# Importing Libraries 

In [None]:
import numpy as np
import pandas as pd
import matplotlib.pyplot as plt
import seaborn as sns
sns.set_style("darkgrid")

import pandas_profiling
%matplotlib inline

import plotly as py
import plotly.express as px
import plotly.graph_objs as go
from plotly.subplots import make_subplots

import sklearn.metrics as metrics

import warnings
warnings.filterwarnings("ignore")

# Loading Data


In [None]:
# Path to the dataset
import os
for dirname, _, filenames in os.walk('/kaggle/input'):
    for filename in filenames:
        print(os.path.join(dirname, filename))

In [None]:
%%time
train = pd.read_csv('/kaggle/input/tabular-playground-series-jan-2021/train.csv')
test = pd.read_csv('/kaggle/input/tabular-playground-series-jan-2021/test.csv')
sample_sub = pd.read_csv('/kaggle/input/tabular-playground-series-jan-2021/sample_submission.csv')
org_len = len(train.drop('id',axis=1))

# Understanding Data

In [None]:
train.head()

In [None]:
test.head()

In [None]:
print("Train data set dtypes: \n")
print(f"Shape : {train.shape}")
print(f"{train.dtypes.value_counts()}")

print('*'*30)

print("Test data set dtypes: \n")
print(f"Shape : {test.shape}")
print(f"{test.dtypes.value_counts()}")

In [None]:
# Gives a details on Count number of non-NA/null observations, Maximum and Minimum of the values in the object, Mean and Standard Deviation of the Values
train.describe()

### No Missing Values
**As we can see above the count of no_null values are equal to the len of columns (300000)**

# Pandas Profiling 🐼 
**pandas_profiling extends the pandas DataFrame for quick data analysis.**

In [None]:
profile = pandas_profiling.ProfileReport(train,minimal=True)
profile.to_file(output_file="output.html")
profile

# Univariate Analysis
**We will usually use Distribution plot to visualize their data distribution for continuous Values**

In [None]:
train_cont = train.drop('id',axis=1)

In [None]:
fig = plt.figure(figsize=(18,16))

for index,col in enumerate(train_cont):
    plt.subplot(5,3,index+1)
    sns.distplot(train_cont.loc[:,col], kde=False)
fig.tight_layout(pad=1.0)

In [None]:
    for c in train_cont.columns:
        fig, axs = plt.subplots(1, 3, figsize=(16, 5))
        sns.boxplot(y=c, data=train_cont, ax=axs[0]) # 1

        sns.violinplot(y=c, data=train_cont, ax=axs[1]) # 2

        sns.stripplot(y=c, data=train_cont, size=4, color=".3", linewidth=0, ax=axs[2]) # 3


        fig.suptitle(c, fontsize=15, y=1.1)
        axs[0].set_title('Box Plot')
        axs[1].set_title('Violin Plot')
        axs[2].set_title('Strip Plot')

        plt.tight_layout()
        plt.show()

**Few Outliers in target, cont10, cont9, cont7** <br>
**Cont2 have some regular interval gaps**<br>
**Cont5 is dominated with lesser value**

# Bi-variate Analysis

Scatterplot with the target

In [None]:
fig = plt.figure(figsize=(18,16))
train_cont = train.drop('id',axis=1)
for index,col in enumerate(train_cont):
    plt.subplot(5,3,index+1)
    sns.scatterplot(x=train_cont.iloc[:,index], y=train['target'],alpha=0.5)
fig.tight_layout(pad=1.0)

Heatmap

In [None]:
plt.figure(figsize=(16,12))
corr = train_cont.corr()
sns.heatmap(corr,cmap='Blues',linewidth=0.5,annot=True)

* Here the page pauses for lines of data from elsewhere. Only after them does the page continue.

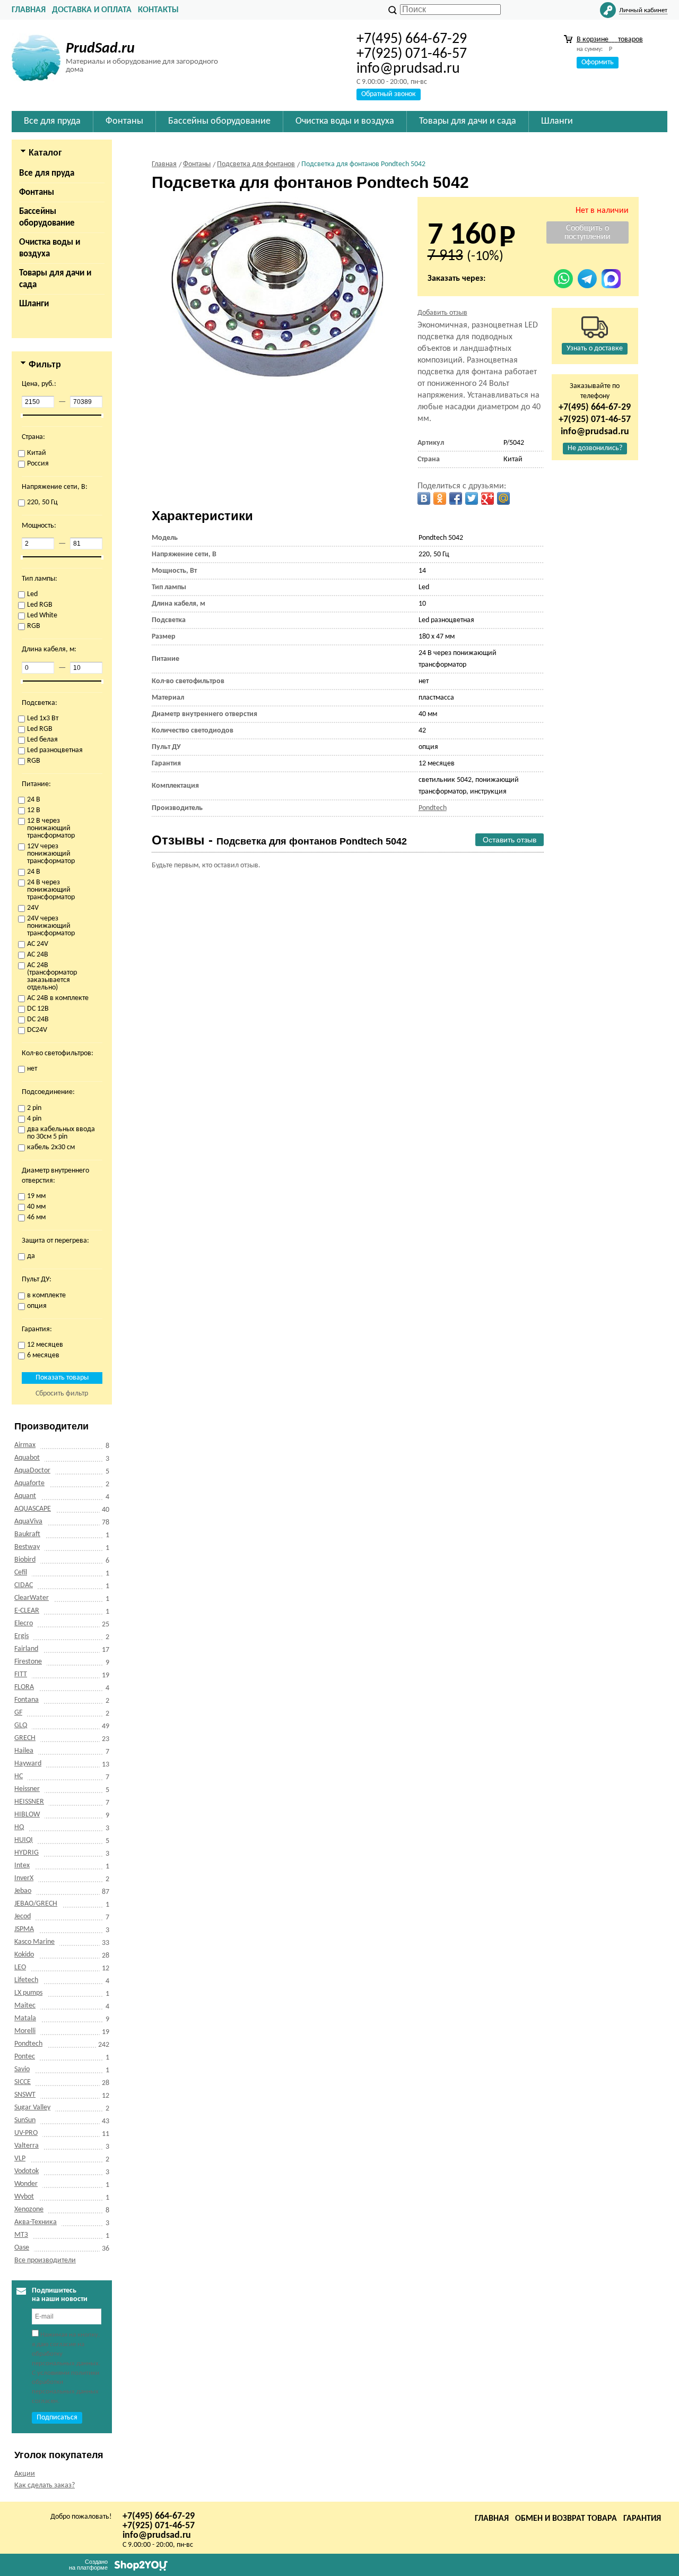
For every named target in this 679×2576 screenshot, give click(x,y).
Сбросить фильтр (62, 1394)
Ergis (21, 1636)
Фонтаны (36, 192)
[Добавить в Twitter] (471, 498)
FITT (20, 1674)
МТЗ (21, 2235)
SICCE (22, 2082)
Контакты (158, 10)
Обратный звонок (388, 94)
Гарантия (642, 2518)
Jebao (22, 1891)
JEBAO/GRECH (35, 1904)
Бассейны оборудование (47, 217)
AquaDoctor (32, 1471)
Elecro (23, 1623)
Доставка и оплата (92, 10)
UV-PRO (26, 2133)
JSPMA (24, 1929)
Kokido (24, 1955)
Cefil (20, 1572)
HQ (19, 1827)
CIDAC (23, 1585)
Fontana (26, 1700)
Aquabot (27, 1458)
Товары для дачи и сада (55, 279)
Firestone (28, 1662)
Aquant (25, 1496)
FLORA (24, 1687)
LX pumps (28, 1993)
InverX (23, 1878)
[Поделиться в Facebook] (455, 498)
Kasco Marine (34, 1942)
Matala (25, 2018)
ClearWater (31, 1598)
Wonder (26, 2184)
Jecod (22, 1916)
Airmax (25, 1445)
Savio (22, 2069)
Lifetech (26, 1980)
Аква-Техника (35, 2222)
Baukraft (27, 1534)
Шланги (34, 303)
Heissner (27, 1789)
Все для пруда (46, 173)
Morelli (25, 2031)
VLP (19, 2159)
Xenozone (28, 2209)
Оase (21, 2248)
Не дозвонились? (595, 448)
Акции (24, 2474)
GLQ (20, 1725)
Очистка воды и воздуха (49, 248)
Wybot (24, 2197)
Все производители (45, 2260)
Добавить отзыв (442, 313)
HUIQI (23, 1840)
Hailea (23, 1751)
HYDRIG (26, 1853)
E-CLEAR (26, 1611)
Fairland (26, 1649)
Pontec (24, 2057)
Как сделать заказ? (44, 2485)
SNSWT (25, 2095)
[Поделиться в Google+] (487, 498)
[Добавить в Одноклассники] (439, 498)
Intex (22, 1865)
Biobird (25, 1560)
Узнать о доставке (595, 348)
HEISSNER (29, 1802)
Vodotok (26, 2171)
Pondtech (28, 2044)
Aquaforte (29, 1483)
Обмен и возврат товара (566, 2518)
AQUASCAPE (32, 1509)
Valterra (26, 2146)
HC (18, 1776)
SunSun (25, 2120)
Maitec (25, 2006)
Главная (29, 10)
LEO (20, 1967)
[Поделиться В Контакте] (423, 498)
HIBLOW (27, 1815)
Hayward (27, 1764)
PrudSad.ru (100, 48)
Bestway (27, 1547)
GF (18, 1713)
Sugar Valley (32, 2108)
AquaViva (28, 1522)
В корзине (610, 40)
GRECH (25, 1738)
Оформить (597, 62)
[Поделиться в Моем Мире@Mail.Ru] (503, 498)
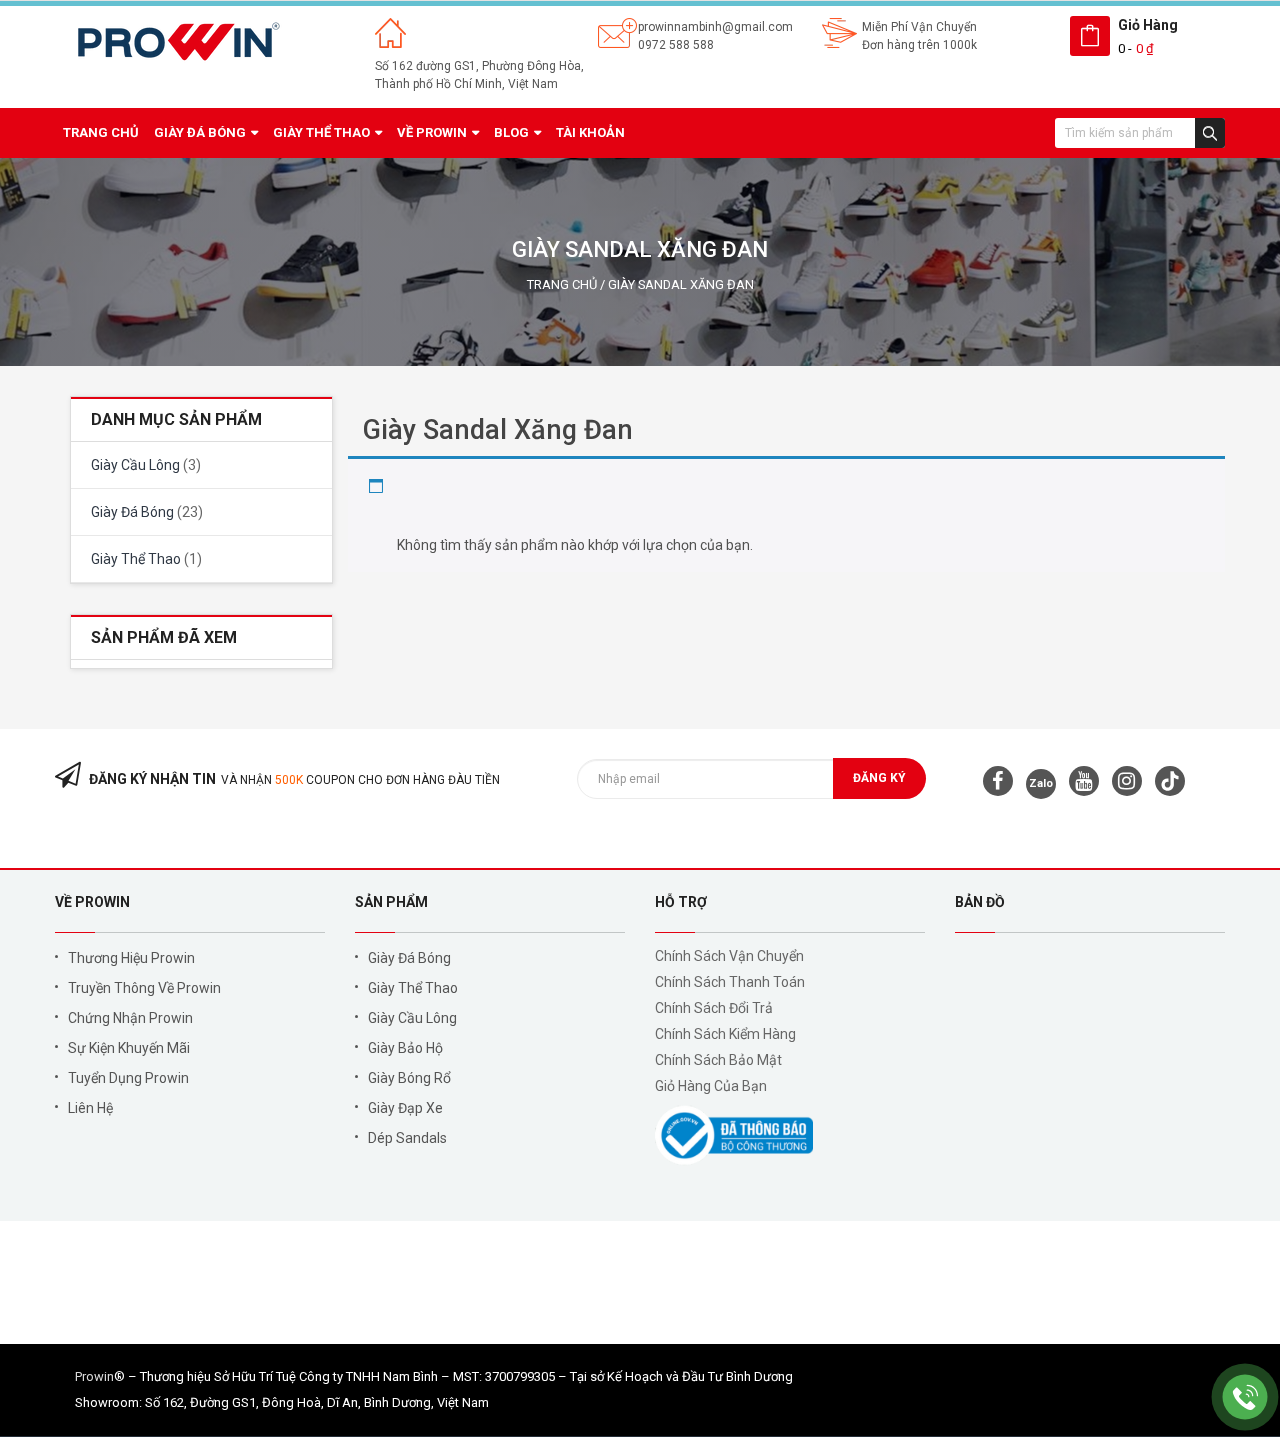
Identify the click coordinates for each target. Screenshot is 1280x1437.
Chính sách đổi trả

No good correlation with target column 👀

# Data Processing 

### **Feature Engineering**

**Tried some randomn combinations**

In [None]:
train_cont['new'] = train_cont['cont2']*train_cont['cont3']*train_cont['cont6']*train_cont['cont7']*train_cont['cont11']*train_cont['cont12']
test['new'] = test['cont2']*test['cont3']*test['cont6']*test['cont7']*test['cont11']*test['cont12']

In [None]:
train_cont['new1'] = train_cont['cont9']*train_cont['cont10']*train_cont['cont1']
test['new1'] = test['cont9']*test['cont10']*test['cont1']

In [None]:
features = train_cont.drop('target',axis=1).columns
train_cont['mean'] = train_cont[features].mean(axis=1)
test['mean'] = test[features].mean(axis=1)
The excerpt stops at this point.